When the Australian Labor Party took power later in 2007, Karvelas argued for the continuation of the Intervention through such articles as "Labor is 'destroying' NT intervention", "How Macklin took on the Left to transform indigenous policy", "Fast track on return of permit system" and "Agency to force NT truant kids from bed to classroom". In her 2008 piece "Labor to overhaul Native Title laws", Karvelas implied that Aboriginal people needed intervention into the control of finances earned from mining to prevent them from being "frittered away".

When Kevin Rudd gave the Apology to Australia's Indigenous peoples in 2008, Karvelas' article "Wording divides Indigenous leaders" focused on the divisions in the opinions on the Apology between prominent Aboriginal people.

Karvelas also produced articles in 2013 such as "Overhaul township leases, says Council" that promoted the newly elected Abbott government's push to secure 99-year leases over Aboriginal townships, a plan that caused widespread distress to Aboriginal communities.

=== The "character assassination" of Larissa Behrendt controversy ===
In 2011, Karvelas wrote a series of articles in The Australian against Aboriginal lawyer and Harvard graduate Larissa Behrendt which amounted to what has been described as a "disgraceful saga of protracted character assassination". Behrendt was a strong opponent of the NT Intervention and was also involved in a racial discrimination legal case against another News Corporation employee in Andrew Bolt.

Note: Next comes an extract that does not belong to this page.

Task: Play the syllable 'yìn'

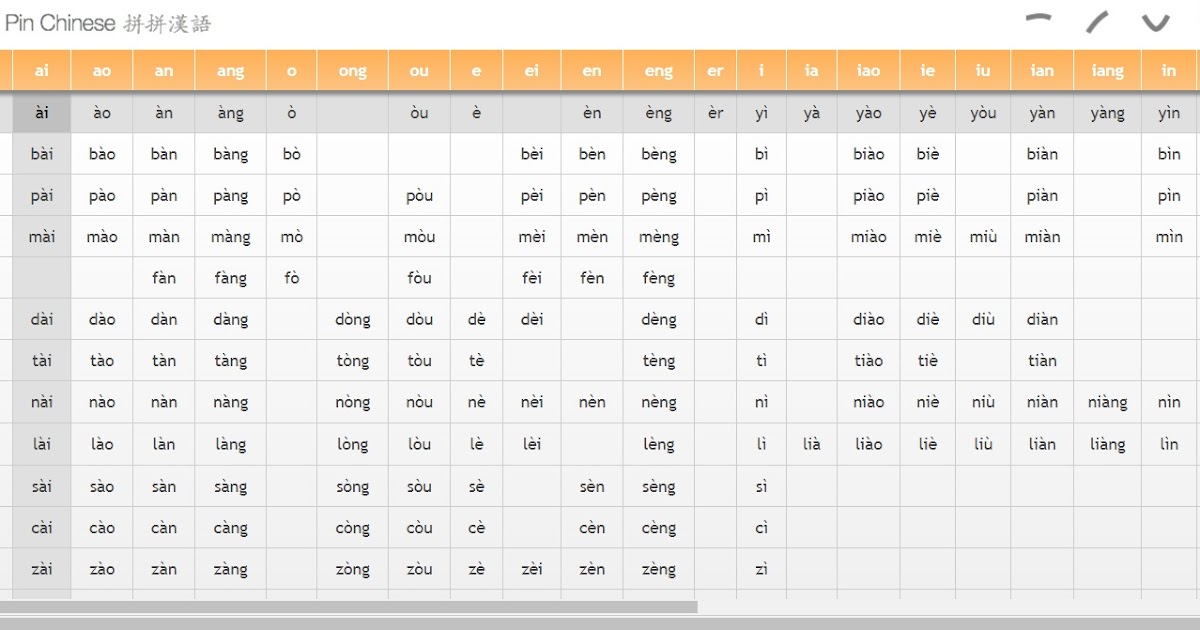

Karvelas' articles attempted to portray Behrendt as an insincere hypocrite, out-of-touch academic and a "white blackfella" for her writing a tweet against pro-Intervention advocate Bess Price.

Even though Behrendt apologised for the tweet, Karvelas and fellow columnists in The Australian such as Gary Johns (who described Aboriginal culture as being "inconsistent with basic human decency") called for Behrendt's employment at university and government level to be reviewed. Karvelas was afterwards described as "a master of The Australians familiar false-inference, disguised-assumption, report-as-accusation house style" in her attack on Behrendt. Other commentators have written that the pile-on over Behrendt's tweet left out crucial facts and was a pretext for a campaign against an ideological adversary.

===Awards and promotions at The Australian===
Karvelas won the inaugural Wallace Brown Young Achiever Award for Press Gallery Journalism in 2008. She was later promoted to the Victorian Bureau Chief and Senior National Affairs Journalist for The Australian. One of her notable decisions as Bureau Chief was to employ Rachel Baxendale as a cadet in 2012.

== Sky News Australia host ==
From 2016 to 2017, Karvelas became employed at another News Corp media outlet, that being Sky News Australia presenting a weekly program called Karvelas.

== ABC ==
Karvelas joined the ABC in 2015. She presented Radio National's program RN Drive from January 2015 to 2021 and hosted Afternoon Briefing, a national affairs television program on the ABC News channel, from 2018 to 2021. She has also co-hosted a weekly political podcast, The Party Room, with Fran Kelly since April 2016. In 2018, she commenced as host of the weekly interview-based national affairs program National Wrap.

In 2019, Karvelas conducted an interview with Deputy Prime Minister Barnaby Joyce who tried to pin the blame on the Queensland Labor government for a controversial $80 million water buyback scheme by simply repeating "Labor, Labor, Labor, Labor" several times.

In 2019 and 2020, she spoke at WOMADelaide.

In November 2021, ABC announced that Karvelas would host RN Breakfast on ABC Radio National replacing Fran Kelly.

From mid-2023, Karvelas was the host of discussion panel program Q+A, until the show was cancelled in June 2025.

In November 2024, it was announced that Karvelas would leave RN Breakfast to take up other cross-platform roles within the ABC from January 2025.

In January 2025, Karvelas returned to host Afternoon Briefing on the ABC News channel.

Beginning February 2025, Karvelas hosted the ABC's politics podcast, Politics Now, combined with her weekly podcast, The Party Room

== Personal life ==
Karvelas is Greek-Australian. Her parents originate from the Peloponnese region of Greece. She has two daughters (aged 9 and 11 in 2021) with her wife. She identifies as a member of the LGBTQIA+ community and has become increasingly open about this over time.